Desktop Web Server in .Net - Alleged Articles

Web servers started as a solution to getting information from other sites. Then it became convenient to use HTML and HTTP on one's local-area network, and for some reason we had to call that idea an 'intranet' to make people pay attention. Sometimes it is useful to run a mini-server on the same computer as your desktop application; in this note I'll discuss this idea in the context of an application written to Microsoft's .Net platform, since that's what we use at work.

Desktop web servers

The idea of running a web server locally is not new. Dave Winer used this technique in Radio Userland something like ten years ago: you run a web server on the user's desktop, and the user-interface of the program runs as HTML in their favourite web browser. When the application is about building weblogs, it makes some sense to hand over the job of displaying HTML to the web browser, rather than trying to develop your own.

Depending on your operating system, presenting your UI in HTML does not even mean it has to look like it is running in a web browser if you don't want it to. On Microsoft Windows, you can turn your HTML page in to a HTML Application (HTA) by changing the file name to end in .hta; if you have installed Microsoft .Net Framework or Microsoft SQL Server 2005 recently, you will have seen an HTA in action: the installer front-end is implemented as HTML in this way. On the Mac, the closest equivalent is Dashboard widgets. Another possibility is to have your application use an embedded web-browser as part of its UI.
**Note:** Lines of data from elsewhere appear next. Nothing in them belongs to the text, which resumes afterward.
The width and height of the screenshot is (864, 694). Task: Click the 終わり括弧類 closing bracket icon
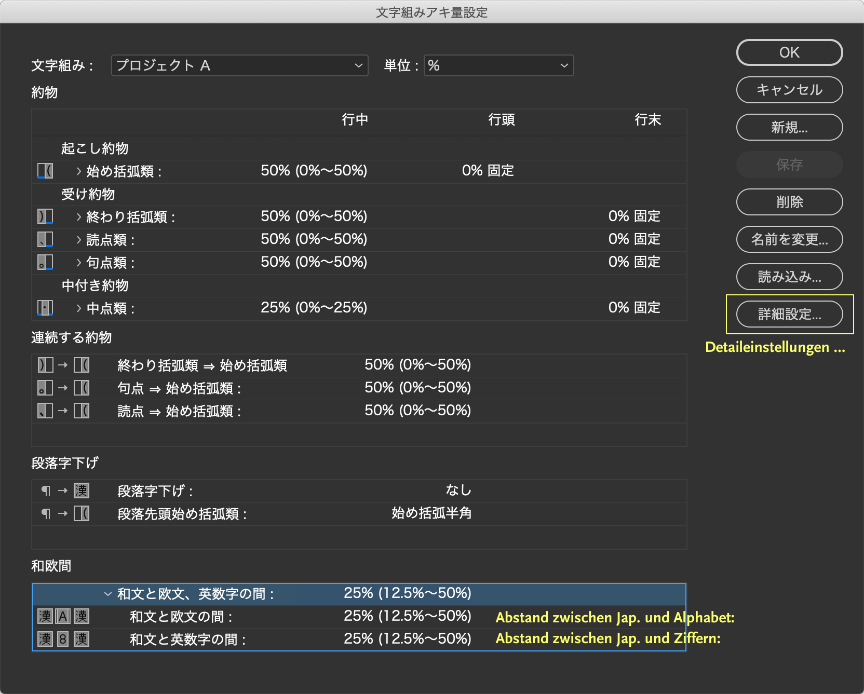click(x=45, y=216)
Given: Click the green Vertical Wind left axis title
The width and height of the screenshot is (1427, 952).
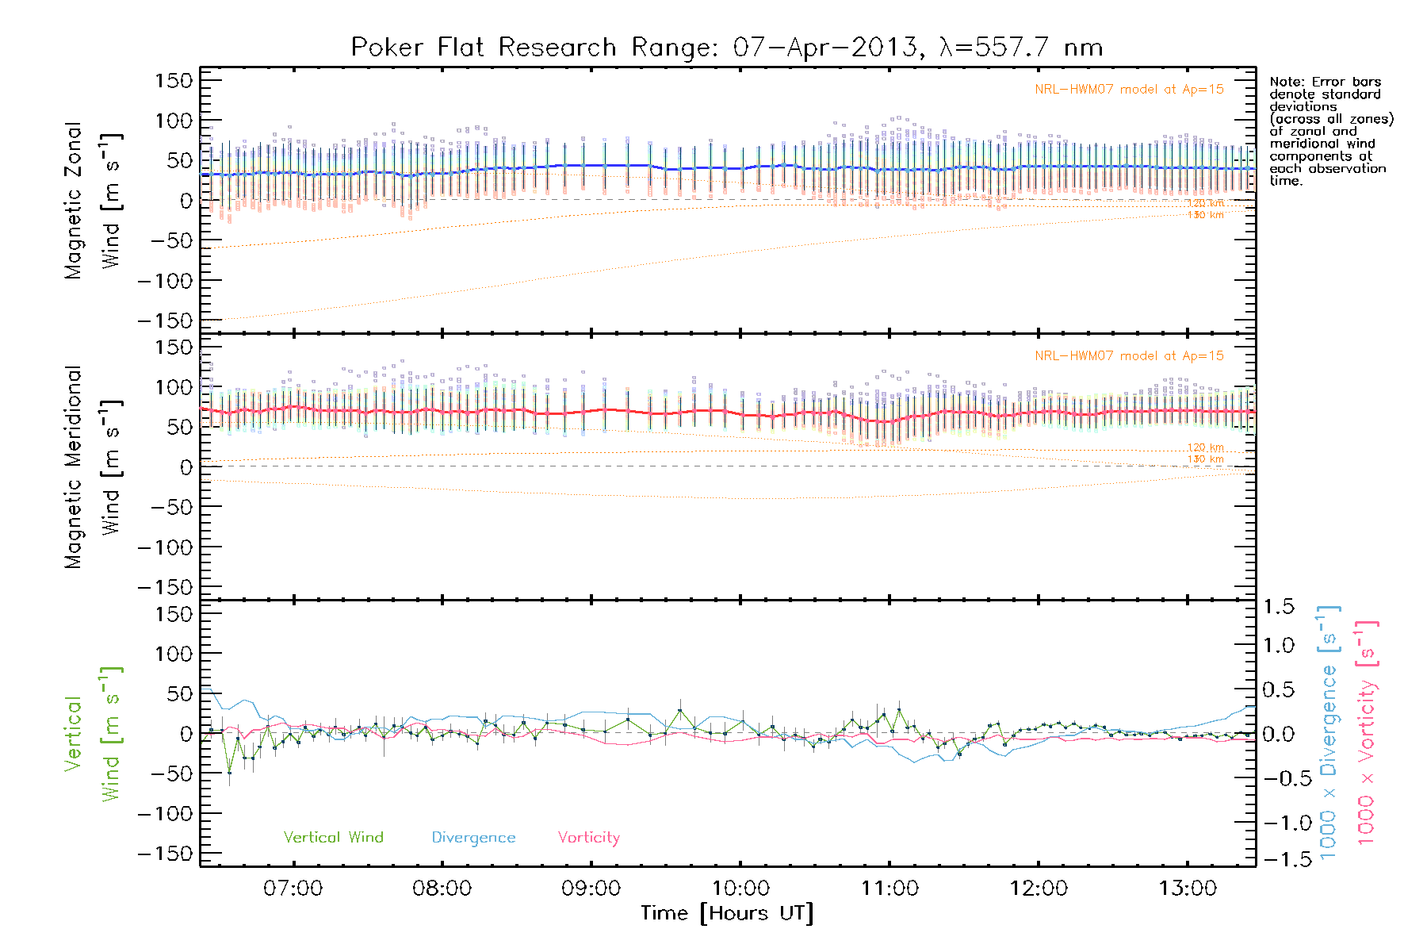Looking at the screenshot, I should [x=91, y=734].
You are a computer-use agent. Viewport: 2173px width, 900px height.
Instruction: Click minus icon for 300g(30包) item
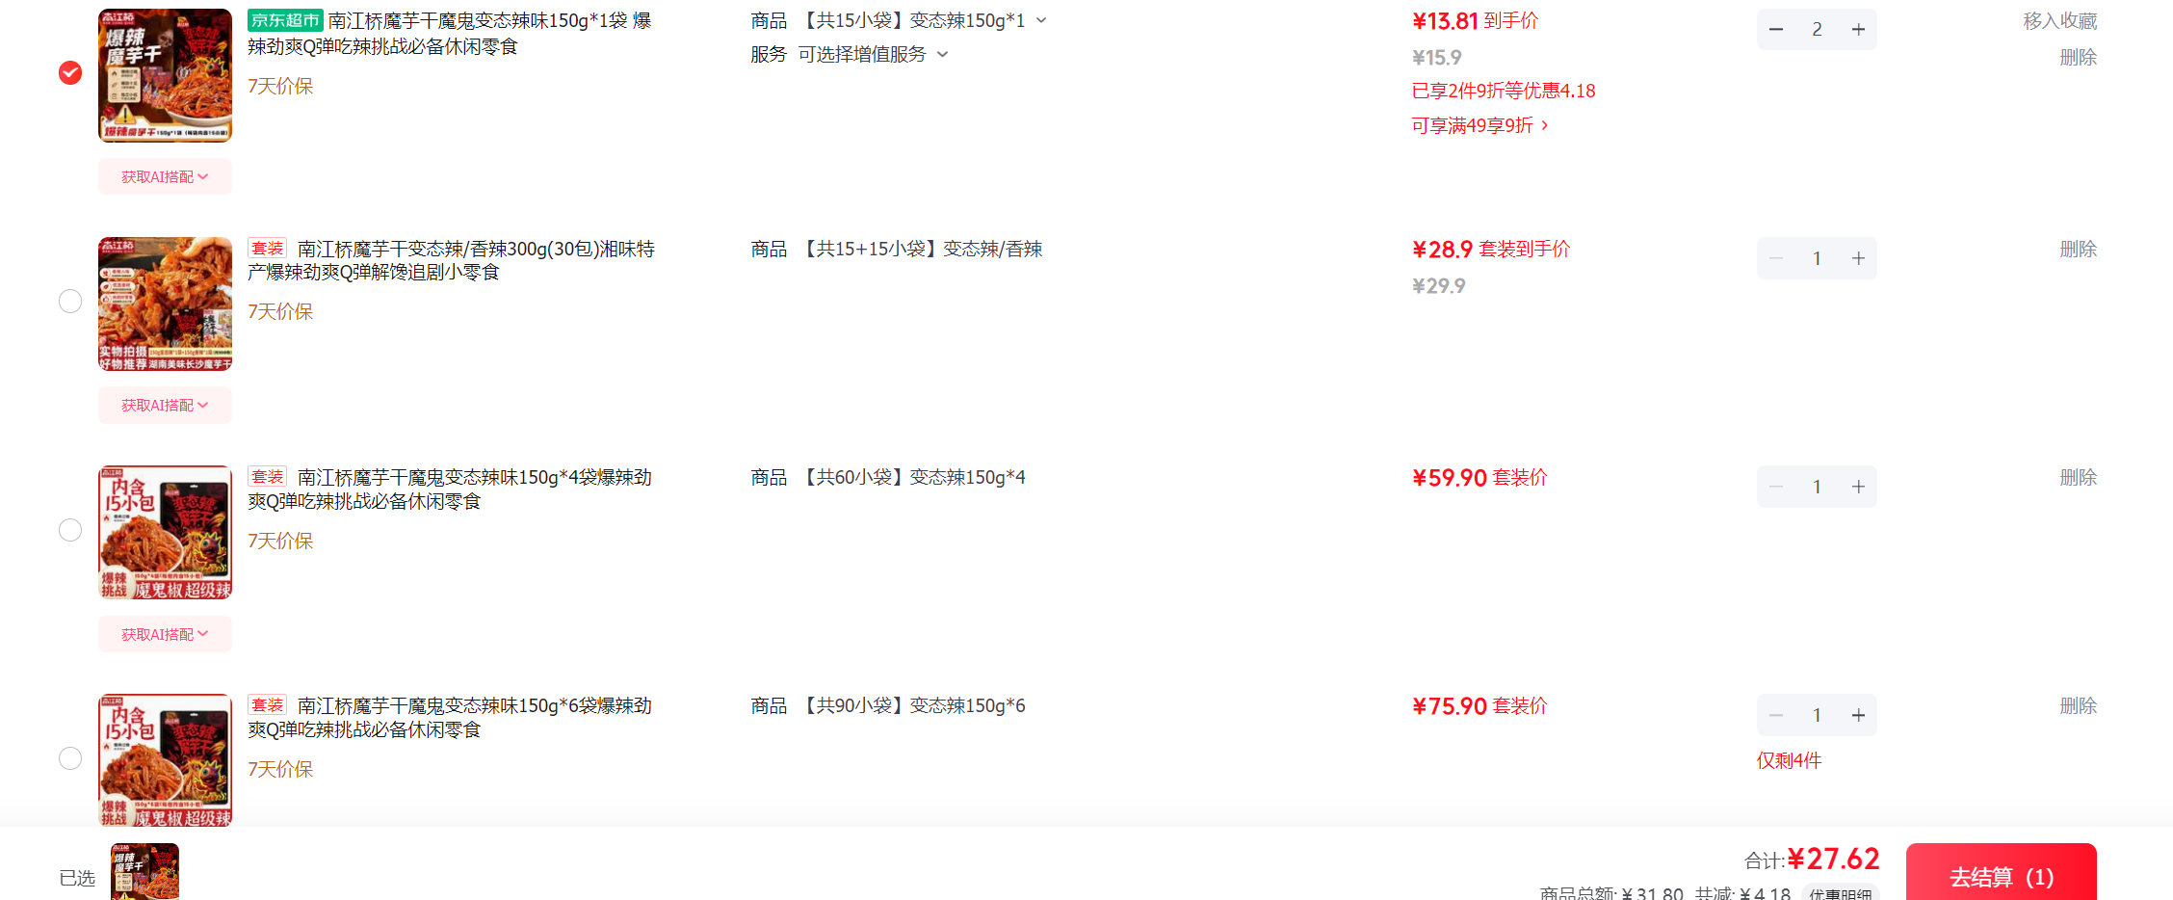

Obviously the performance requirements for a desktop web server are different from one used to field requests from all over the internet. This means that the footprint of the server can be much smaller: it does not need a farm of worker processes to be set up, or eleborate support for caching or esoteric HTTP headers or multi-layered security. Well-known, 'industrial-strength' web servers like Apache and Microsoft IIS are too heavyweight for this niche: you want a server that can scale down not scale up.

Why use a Desktop Web Server in .Net?

Without going in to details (for reasons of client confidentiality), I think I can admit to working on a desktop application using Microsoft .Net and its WinForms class library. We want to allow users to add comments to things in the program which for this article I shall call boojums; the customer wants threaded bulletin-board-style comments. While it would be possible to display indented, hierarchical comment lists with WinForms widgets, it is easier to see how to do this in HTML (WinForms is already obsolete, so learning how to do it in Winforms would be a waste of time).

We already display some other info via an embedded browser window. For our existing use of the browser control, we simply supply a static HTML file for it to display (this involves making lots of temporary files). For the comments, I will need users to be able to click on comments to show and hide them, and also a way to reply to a particular comment. For this I want a mechanism for the JavaScript running in the HTML to talk to the host application; rather than work out how to install a new protocol (which is how Microsoft solved this for the Books Online used in Microsoft Visual Bedsit Apartment Workshop .NET Solution Suite 2003), it seemed more straightforward to run a desktop web server for the HTML in the comments view to talk to.

The trick is that the .Net worldview is all about web servers being big, in fact, so far as .Net is concerned there is only one web server, IIS, and only one way to write web pages, ASP.NET, both of which are far to clunky to stick on the side of a desktop app. So I have to roll my own. This is the opposite of the situation with Python, which is so eager to make making web servers easy, people complain there are too many web frameworks!

Adapting WSGI for .Net

You could spend ages designing a web server, and working out how to divide it in to self-contained chunks that can be tested independently (I definitely do not want to debugging of the web server to be mixed in with running the GUI application). To save time, I decided to start by adapting the simplest web-server API I know of: Python's WSGI (Web-server gateway interface). This is interesting because WSGI exploits Python's flexibility to define an interface using no class definitions at all: your web application is not a class or a swarm of classes, but a single callable object (a function, or a method on a class instance, or an object that pretends to be a function by implementing a method named __call__), and the web server exposes its functionality as a dictionary and another callable. In .Net I use delegates where Python uses callables (I could have used interfaces with a single member to similar effect).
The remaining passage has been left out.